2022-06-05 19:26:28 | 日記

最近、杉本苑子の本『竹ノ御所鞠子』(中公文庫)を読みました。とは言っても誰のことか分からないと思いますので、少し解説します。源頼朝の嫡男頼家には数人の子がいました。一幡、公暁、栄実(千手丸)、禅暁、竹御所らです。一幡は比企氏の乱で、公暁は実朝暗殺の後、栄実・禅暁も僧籍になったにも関わらず殺され、残されたのは竹御所だけになりました。北条氏は源頼朝の血をひく竹御所を公家将軍である藤原頼経に嫁がせ、その権威を利用し、鎌倉幕府の安泰を図ろうとしたわけです。

頼経と竹御所は16歳違いで母子のような年齢です。それを画策したのは政子、義時ら北条氏の面々。
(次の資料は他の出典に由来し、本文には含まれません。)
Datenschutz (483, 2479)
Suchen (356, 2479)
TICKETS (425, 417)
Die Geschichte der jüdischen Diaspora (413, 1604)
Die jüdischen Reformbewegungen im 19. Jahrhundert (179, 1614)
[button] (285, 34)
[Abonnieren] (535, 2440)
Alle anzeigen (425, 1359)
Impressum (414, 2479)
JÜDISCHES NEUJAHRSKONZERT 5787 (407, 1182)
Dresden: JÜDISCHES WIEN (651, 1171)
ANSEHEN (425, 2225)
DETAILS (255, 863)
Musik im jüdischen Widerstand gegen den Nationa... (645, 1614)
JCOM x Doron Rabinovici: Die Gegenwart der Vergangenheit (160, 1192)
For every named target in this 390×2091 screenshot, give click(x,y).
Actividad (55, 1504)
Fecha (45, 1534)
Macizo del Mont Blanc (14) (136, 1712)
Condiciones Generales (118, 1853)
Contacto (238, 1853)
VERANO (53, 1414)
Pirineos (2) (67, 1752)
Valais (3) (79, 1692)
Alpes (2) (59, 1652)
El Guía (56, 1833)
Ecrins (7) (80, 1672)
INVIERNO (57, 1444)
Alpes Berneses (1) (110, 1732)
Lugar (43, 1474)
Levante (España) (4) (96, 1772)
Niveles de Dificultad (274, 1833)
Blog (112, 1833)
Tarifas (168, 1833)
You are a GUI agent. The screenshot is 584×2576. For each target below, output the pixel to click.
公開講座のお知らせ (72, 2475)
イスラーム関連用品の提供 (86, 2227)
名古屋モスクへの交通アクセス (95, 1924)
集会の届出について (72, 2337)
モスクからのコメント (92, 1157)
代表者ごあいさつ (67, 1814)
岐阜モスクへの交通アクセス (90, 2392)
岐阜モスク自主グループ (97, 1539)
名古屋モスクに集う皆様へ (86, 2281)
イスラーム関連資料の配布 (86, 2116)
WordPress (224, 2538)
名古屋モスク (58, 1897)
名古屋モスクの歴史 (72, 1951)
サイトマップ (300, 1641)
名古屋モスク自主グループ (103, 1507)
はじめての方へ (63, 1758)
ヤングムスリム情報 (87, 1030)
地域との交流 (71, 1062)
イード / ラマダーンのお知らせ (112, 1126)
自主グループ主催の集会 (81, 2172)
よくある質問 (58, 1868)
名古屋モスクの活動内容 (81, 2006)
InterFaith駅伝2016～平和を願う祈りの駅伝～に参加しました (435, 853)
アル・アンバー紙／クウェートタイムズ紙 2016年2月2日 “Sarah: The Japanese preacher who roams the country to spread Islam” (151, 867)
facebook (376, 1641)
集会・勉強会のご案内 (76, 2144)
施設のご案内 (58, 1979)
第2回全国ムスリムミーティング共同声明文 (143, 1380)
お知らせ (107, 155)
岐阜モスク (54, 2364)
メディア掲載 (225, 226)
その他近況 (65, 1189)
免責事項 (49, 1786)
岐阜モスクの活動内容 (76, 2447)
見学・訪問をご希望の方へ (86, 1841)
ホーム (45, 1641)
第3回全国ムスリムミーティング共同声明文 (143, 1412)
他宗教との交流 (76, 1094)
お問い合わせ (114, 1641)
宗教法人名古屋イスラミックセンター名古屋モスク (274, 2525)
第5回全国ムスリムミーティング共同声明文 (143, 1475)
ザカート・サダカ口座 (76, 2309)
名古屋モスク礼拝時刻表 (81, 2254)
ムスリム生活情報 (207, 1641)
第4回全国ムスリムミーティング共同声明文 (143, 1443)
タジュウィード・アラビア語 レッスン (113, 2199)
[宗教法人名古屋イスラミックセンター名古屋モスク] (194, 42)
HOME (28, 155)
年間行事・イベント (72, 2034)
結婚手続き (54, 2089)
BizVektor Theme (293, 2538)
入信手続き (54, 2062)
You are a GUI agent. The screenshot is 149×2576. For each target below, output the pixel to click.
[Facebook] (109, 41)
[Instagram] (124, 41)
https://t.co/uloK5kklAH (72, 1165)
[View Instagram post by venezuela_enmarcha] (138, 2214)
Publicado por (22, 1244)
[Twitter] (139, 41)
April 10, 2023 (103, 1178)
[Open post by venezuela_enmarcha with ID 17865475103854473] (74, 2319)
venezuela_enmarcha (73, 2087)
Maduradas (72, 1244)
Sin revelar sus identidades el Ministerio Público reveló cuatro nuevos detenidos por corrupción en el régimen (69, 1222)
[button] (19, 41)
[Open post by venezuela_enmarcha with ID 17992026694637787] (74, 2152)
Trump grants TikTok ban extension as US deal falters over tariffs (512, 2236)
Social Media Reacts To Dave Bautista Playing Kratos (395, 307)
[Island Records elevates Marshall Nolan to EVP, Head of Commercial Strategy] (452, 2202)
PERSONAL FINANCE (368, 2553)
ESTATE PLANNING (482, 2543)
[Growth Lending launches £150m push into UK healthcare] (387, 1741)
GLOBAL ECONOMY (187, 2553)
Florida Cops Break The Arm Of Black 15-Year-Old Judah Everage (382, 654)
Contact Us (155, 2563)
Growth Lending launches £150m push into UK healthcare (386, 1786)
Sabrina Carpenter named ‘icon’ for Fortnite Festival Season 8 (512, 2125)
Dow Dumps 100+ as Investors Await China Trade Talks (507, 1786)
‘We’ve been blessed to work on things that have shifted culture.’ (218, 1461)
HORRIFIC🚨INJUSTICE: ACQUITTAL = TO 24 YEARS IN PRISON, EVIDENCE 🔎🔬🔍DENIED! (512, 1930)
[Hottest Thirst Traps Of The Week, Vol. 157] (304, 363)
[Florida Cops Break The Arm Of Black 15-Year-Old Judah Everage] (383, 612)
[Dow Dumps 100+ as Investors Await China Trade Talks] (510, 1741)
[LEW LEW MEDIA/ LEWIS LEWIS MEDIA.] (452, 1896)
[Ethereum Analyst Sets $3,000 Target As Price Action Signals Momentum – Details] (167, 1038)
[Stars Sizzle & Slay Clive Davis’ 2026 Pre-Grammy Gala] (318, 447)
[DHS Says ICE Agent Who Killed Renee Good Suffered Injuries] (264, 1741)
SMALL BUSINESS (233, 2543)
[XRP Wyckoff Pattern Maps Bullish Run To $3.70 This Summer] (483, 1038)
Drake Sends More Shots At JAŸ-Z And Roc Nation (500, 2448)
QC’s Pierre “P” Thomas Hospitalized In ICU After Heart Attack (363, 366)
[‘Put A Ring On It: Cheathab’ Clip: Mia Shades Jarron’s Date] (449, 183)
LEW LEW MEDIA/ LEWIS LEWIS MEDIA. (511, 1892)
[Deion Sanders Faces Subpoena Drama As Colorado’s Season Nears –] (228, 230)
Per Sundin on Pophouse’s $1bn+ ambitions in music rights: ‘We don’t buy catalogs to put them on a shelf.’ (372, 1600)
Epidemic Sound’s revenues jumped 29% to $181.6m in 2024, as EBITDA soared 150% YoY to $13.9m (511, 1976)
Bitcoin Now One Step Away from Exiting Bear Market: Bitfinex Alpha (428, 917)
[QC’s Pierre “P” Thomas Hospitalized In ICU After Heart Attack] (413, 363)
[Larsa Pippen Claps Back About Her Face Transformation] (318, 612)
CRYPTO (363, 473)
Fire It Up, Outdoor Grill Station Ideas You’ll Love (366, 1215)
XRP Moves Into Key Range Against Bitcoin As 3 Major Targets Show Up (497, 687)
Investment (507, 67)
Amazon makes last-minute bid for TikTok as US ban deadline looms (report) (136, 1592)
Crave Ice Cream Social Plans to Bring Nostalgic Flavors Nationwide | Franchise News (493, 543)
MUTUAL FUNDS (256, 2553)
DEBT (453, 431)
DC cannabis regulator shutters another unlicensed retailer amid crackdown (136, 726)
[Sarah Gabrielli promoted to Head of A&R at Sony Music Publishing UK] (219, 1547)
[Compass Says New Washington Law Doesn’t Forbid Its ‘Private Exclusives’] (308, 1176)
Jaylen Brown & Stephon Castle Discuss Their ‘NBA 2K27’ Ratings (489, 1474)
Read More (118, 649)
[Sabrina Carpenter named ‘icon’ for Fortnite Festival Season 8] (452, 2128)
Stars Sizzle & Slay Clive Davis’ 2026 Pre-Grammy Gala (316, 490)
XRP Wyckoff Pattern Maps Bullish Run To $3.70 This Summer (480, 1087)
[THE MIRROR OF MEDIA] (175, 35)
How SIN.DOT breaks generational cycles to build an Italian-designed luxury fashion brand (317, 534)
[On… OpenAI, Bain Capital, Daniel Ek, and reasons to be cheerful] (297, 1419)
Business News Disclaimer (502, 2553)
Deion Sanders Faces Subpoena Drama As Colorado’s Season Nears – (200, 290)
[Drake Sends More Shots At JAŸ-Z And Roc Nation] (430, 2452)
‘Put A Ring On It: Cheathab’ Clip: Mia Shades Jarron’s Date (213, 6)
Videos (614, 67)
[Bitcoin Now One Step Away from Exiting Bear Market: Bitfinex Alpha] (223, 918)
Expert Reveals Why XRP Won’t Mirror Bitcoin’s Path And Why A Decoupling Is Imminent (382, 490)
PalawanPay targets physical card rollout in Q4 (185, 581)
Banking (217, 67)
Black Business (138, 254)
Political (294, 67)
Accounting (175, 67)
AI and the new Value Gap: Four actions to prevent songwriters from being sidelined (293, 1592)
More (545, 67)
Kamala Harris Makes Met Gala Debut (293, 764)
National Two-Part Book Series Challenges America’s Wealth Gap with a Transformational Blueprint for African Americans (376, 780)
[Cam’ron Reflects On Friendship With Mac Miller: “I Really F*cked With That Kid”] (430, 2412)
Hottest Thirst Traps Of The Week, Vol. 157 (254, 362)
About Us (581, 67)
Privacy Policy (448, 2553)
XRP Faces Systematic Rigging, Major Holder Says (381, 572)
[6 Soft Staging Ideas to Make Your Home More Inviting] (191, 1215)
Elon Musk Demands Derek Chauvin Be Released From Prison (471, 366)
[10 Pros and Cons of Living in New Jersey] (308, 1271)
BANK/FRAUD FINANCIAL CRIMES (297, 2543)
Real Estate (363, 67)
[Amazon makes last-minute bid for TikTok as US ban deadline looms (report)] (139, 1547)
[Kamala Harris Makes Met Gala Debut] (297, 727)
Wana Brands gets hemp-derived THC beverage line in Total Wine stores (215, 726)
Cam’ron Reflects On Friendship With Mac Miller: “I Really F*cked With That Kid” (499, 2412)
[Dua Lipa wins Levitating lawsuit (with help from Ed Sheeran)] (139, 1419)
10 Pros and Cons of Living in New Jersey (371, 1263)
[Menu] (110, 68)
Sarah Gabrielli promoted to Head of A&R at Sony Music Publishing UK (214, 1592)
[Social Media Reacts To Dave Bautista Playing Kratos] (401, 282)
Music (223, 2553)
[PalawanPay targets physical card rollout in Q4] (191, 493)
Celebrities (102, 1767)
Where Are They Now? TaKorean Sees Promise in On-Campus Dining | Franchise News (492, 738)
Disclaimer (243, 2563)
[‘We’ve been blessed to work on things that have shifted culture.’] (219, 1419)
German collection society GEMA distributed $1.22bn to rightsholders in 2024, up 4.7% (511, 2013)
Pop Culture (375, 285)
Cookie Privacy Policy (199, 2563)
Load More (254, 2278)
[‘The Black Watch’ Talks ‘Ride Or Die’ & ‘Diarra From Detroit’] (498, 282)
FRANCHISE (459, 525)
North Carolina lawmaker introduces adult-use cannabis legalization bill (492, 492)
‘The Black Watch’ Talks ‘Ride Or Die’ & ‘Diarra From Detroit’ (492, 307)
この話を作家がほっておく筈はなく、冒頭の杉本苑子、葉室麟も『実朝の首』(角川文庫)で取り上げています。二人とも竹御所への想いはそれぞれですが、杉本苑子は女性の立場で書いていますので、時代の流れに翻弄された一人の女性として捉えています。冒頭の本の解説には次のように書かれています。

著者は、『杉本苑子全集18 竹ノ御所鞠子/汚名』の「あとがき」の中で、「でも、それでも、ほんのわずかな史実を通して、源頼朝も嫡孫にうまれながら--いえ、そのような立場に生まれたたがゆえに、鞠子の肩に負わされた業苦の重みがどれほどのものだったか、私たち同性には痛いくらいわかるのです。/理不尽な、抗しがたい暴慢な圧力・・・。それは形こそ違え、現代社会にも存在しています」「短い一生の間に竹ノ御所鞠子が体験した喜びや悲しみも、けっして非現実的な昔ばなしではないのだと思い思い、私はこの小説を書きました」

やはり歴史は面白いですね。歴史の中に登場する人物への妄想はますます広がるばかりです。写真は鎌倉の妙本寺にある源よし子(「よし」は女へんに美しい)の墓です。